Parameters	Light Treatments
	FL	R	B	12B	12B + FR
Length (cm)	23.50 ± 1.26 a	34.83 ± 2.42 a	30.17 ± 2.17 a	34.67 ± 0.93 a	30.00 ± 2.02 a
Width (cm)	21.67 ± 0.33 a	20.00 ± 0.29 a	20.50 ± 0.29 a	19.67 ± 0.67 a	20.67 ± 0.73 a
Rind thick. (cm)	0.80 ± 0.10 a	0.73 ± 0.13 a	0.93 ± 0.07 a	0.87 ± 0.09 a	0.77 ± 0.07 a
TSS (°Brix)	11.53 ± 0.13 a	11.87 ± 0.22 a	11.50 ± 0.35 a	11.27 ± 0.27 a	11.20 ± 0.42 a
TPC (mg/g)	0.20 ± 0.01 a	0.21 ± 0.01 a	0.20 ± 0.01 a	0.23 ± 0.01 a	0.20 ± 0.01 a
TCC (μg/g)	24.45 ± 3.54 a	24.51 ± 0.91 a	24.20 ± 1.10 a	25.77 ± 2.51 a	26.88 ± 1.14 a
LC (μg/g)	19.11 ± 4.74 a	17.89 ± 1.87 a	18.88 ± 1.47 a	20.60 ± 3.00 a	21.26 ± 0.92 a
FRAP (μg/g)	87.34 ± 1.39 a	81.46 ± 1.66 a	76.19 ± 1.94 a	87.88 ± 3.25 a	79.39 ± 2.35 a

). The rind/mesocarp thickness was also similar in all cases (data not shown). The same observation was made for biochemical compounds, such as total soluble solids, total phenolics, total carotenoids, lycopene, and antioxidant compounds (FRAP), which were not significantly affected by the different light treatments (Table 2).

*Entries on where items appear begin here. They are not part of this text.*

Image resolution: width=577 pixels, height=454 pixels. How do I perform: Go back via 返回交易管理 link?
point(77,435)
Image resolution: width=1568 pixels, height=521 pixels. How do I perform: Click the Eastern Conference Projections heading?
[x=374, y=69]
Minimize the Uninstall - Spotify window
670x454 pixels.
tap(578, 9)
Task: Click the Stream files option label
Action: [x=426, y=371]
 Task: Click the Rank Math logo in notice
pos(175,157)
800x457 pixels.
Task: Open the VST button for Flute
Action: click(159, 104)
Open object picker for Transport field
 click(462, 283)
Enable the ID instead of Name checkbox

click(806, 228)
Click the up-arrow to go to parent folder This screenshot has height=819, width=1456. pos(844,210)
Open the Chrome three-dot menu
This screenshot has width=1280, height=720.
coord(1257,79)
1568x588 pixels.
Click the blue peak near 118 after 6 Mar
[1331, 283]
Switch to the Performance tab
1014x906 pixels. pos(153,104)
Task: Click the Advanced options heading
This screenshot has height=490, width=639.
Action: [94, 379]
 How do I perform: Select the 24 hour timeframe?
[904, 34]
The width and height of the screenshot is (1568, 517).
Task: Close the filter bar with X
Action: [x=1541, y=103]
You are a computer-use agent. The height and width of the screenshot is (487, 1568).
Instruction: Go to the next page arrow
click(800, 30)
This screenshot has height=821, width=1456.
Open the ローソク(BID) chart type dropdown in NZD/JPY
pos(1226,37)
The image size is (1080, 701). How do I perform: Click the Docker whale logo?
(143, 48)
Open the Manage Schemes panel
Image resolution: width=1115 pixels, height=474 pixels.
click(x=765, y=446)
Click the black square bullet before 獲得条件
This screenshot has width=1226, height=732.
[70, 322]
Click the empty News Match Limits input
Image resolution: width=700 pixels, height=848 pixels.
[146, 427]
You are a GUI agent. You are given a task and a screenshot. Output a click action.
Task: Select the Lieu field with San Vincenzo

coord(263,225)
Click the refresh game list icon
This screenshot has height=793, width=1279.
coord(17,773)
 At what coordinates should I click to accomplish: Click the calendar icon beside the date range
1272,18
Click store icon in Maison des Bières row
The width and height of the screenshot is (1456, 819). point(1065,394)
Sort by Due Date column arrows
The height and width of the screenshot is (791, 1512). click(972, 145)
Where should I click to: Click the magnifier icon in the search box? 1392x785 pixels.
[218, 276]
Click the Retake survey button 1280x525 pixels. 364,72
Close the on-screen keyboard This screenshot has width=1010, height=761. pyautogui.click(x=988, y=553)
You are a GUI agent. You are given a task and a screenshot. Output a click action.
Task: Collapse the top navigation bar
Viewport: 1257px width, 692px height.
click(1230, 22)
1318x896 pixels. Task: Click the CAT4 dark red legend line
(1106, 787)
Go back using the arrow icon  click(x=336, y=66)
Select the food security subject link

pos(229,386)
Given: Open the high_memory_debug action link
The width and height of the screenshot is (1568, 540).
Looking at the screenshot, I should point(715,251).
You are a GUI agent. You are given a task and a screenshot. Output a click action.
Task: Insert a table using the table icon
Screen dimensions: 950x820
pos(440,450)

Typically, watermelon fruits can be harvested about 40 days after flowering. Summer 2021 was exceptionally stressful for outfield crops in Greece, with very high temperatures for successive weeks. Even though there were not significant differences among our treatments, fruits exhibited considerable quality in terms of sweetness (total soluble solids above 11 °Brix) and antioxidant capacity. Javanmardi and Emami [22] reported greater total soluble solids in tomato fruits treated with blue light at the seedling stage [22], but this was not evident in our case. In another study of our group [14], watermelon transplants treated with varying spectral compositions of red and blue light, and then cultivated on the field in 2018, maintained fruit quality and high quality of important nutritive characteristics. Compared to 2018, our 2021 watermelons produced about 30% greater total phenolics (0.12–0.15 mg/g in 2018 versus 0.20–0.23 mg/g in 2021) and about 50% greater antioxidant capacity displayed by FRAP (35–40 μg/g in 2018 versus 76–87 μg/g in 2021), pointing to the harsh climatic conditions which acted positively towards watermelon fruit quality. In the same study in 2018, proper morphology, root development, photosynthesis, and high fruit quality were noted on grafted watermelon plants that were treated with blue + far-red LED light during the healing stage [14].

4. Conclusions

The varying light qualities obviously affected the seedlings during the critical stage of tissue healing leading to certain responses. In general, 12B and 12B + FR enhanced the vegetative growth, which was evaluated until flowering initiation. Flower buds differentiated during the nursery growth when the seedlings were irradiated in the healing chamber. The same light treatments induced earlier flowering compared to the rest of the treatments. A slight addition of only 5% far-red in 12B + FR enhanced flowering compared to 12B, pointing to the significant effect of this particular wavelength for flowering. Subsequently, yield and number of fruits of 12B and 12B + FR, along with R, peaked earlier compared to B and FL. Total yield and fruit number were similar for all treatments. Overall, B had a similar response to FL throughout the experimental period with inferior vegetative growth as well as later flowering and fruit production. After 70 days from transplantation and 84 days from the seedlings’ exposure to the different light qualities, no differences were detected in fruit morphological and biochemical properties. It is concluded that a light recipe including red, blue and far-red wavelengths during the healing of grafted seedlings enhances the overall growth, flowering, and yield earliness of watermelon crops. Combined with results from nursery experiments which are presented in other publications, these findings highlight the effectiveness of 12B and 12B + FR wavelengths during healing to produce high-quality grafted watermelon seedlings with greater potential for vegetative growth and rapid flower blooming and fruiting in the field.